▶ _WHAT YOU SHOULD DO_
Each line below should be quoted exactly, please.

[Stored data entries]
________
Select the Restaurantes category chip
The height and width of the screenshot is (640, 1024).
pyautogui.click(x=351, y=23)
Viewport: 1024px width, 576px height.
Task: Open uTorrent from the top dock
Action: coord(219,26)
________
▶ _ANSWER TO THIS EXERCISE_
Select the Restaurantes category chip
The height and width of the screenshot is (640, 1024).
pyautogui.click(x=351, y=23)
Viewport: 1024px width, 576px height.
Task: Open uTorrent from the top dock
Action: coord(219,26)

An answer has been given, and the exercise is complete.